6.4 Limitações da pesquisa

A presente pesquisa assumiu um caráter exploratório, com uma abordagem ampla, na qual pude considerar alguns aspectos pouco reconhecidos pelas literaturas de estratégia e marketing. Além dos tópicos apresentados neste relatório, outros temas foram identificados nos relatos coletados, porém mostrou-se necessário selecionar aqueles com maior relação com o objetivo dessa pesquisa. Assim sendo, devem ser apontadas algumas limitações do estudo, resultantes de sua abordagem ampla, da multi-disciplinaridade do design industrial e da complexidade de determinados conceitos relacionados ao objeto da pesquisa:

a. Ainda que sejam questões comumente relacionadas com o tema do design, nesta pesquisa não tive como propósito investigar os conceitos de marca e de imagem de produto, ou aspectos ligados ao comportamento do consumidor;

b.

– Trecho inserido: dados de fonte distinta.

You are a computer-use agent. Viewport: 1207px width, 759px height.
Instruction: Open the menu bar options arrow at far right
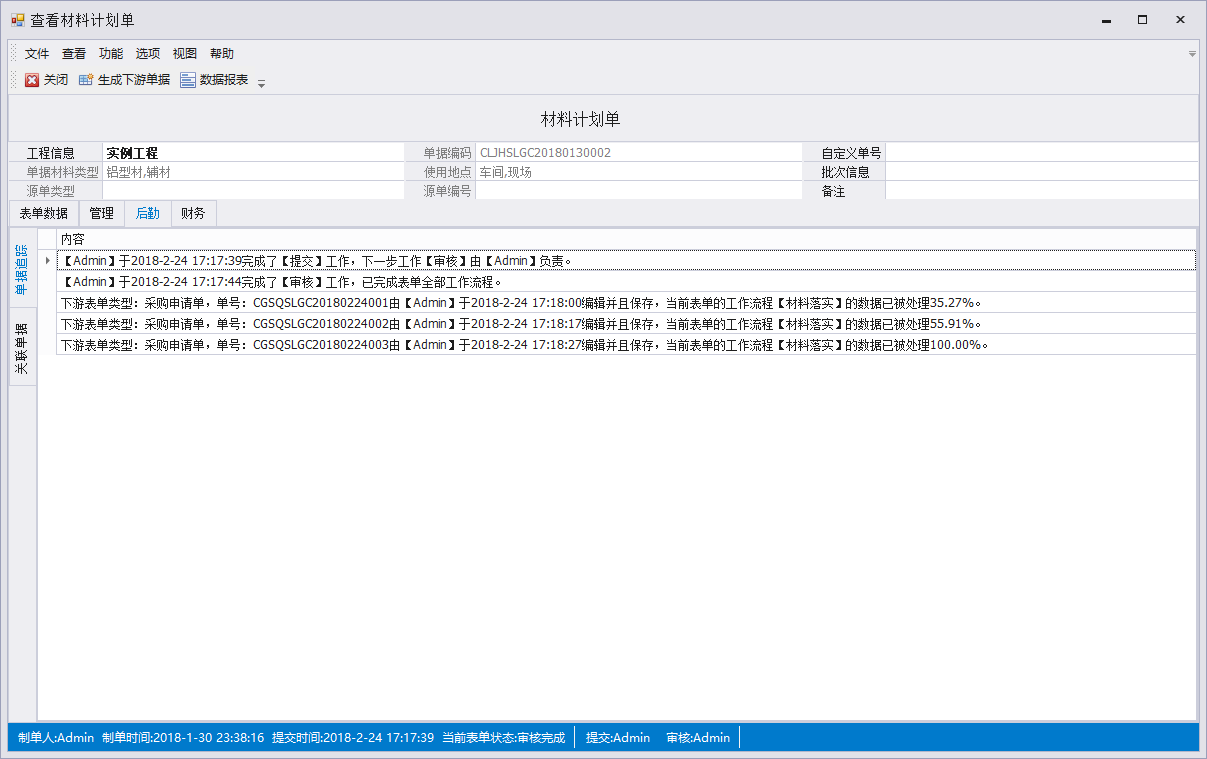click(x=1192, y=54)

O segmento de móveis para escritório é pouco estruturado, e não existem muitas fontes confiáveis para a obtenção de dados secundários. A grande maioria dos dados é encontrada em estudos focados na indústria moveleira em geral, por isso não trazem informações específicas sobre o segmento;

c. Neste estudo não pretendi investigar o processo de desenvolvimento de produto, o foco principal da investigação realizada foi o design industrial;

d. Nesta pesquisa não pretendi elaborar qualquer tipo de análise do Programa Brasileiro do Design, ou de qualquer outro programa de governo. A importância deste

trabalho para a Administração Pública reside no reconhecimento da interface entre as esferas pública e privada, incluindo a influência mútua entre as duas;

e. Por abranger os conceitos presentes na literatura dominante e também abordagens alternativas de três diferentes disciplinas (desenho industrial, marketing e estratégia), não foi possível aprofundar a discussão dos conceitos específicos de cada uma delas neste trabalho.